DESCRIPTION OF THE TASK. Go through the entries below and work out how many lines include "Open". Answer with the number only.

DATA FOR REVIEW.

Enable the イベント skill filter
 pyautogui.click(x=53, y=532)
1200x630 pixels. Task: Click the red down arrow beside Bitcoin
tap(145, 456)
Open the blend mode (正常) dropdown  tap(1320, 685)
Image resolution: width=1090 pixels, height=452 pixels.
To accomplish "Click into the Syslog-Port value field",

--

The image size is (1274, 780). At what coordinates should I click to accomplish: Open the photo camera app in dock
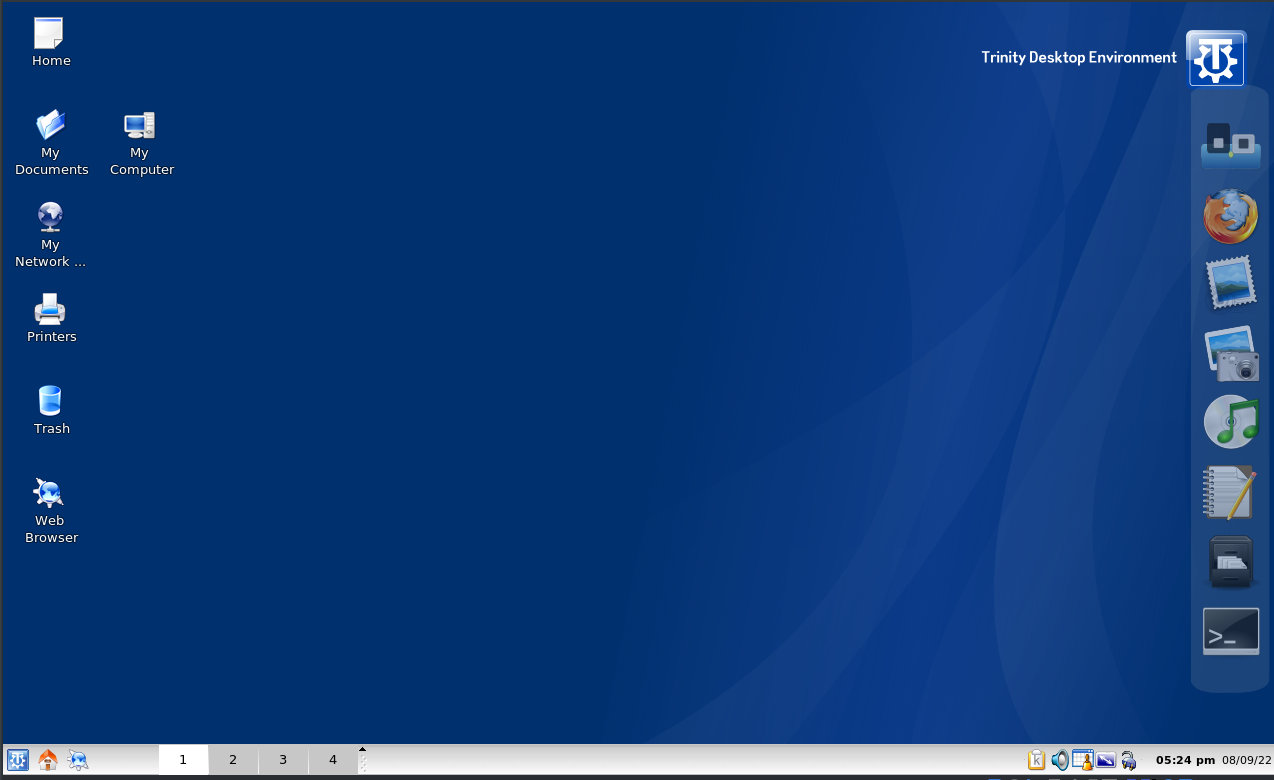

...

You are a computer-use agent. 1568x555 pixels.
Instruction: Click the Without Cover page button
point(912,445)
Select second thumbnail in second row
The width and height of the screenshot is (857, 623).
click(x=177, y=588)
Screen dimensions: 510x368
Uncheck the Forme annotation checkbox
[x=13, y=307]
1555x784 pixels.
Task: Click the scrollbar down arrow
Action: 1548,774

RESULT. 2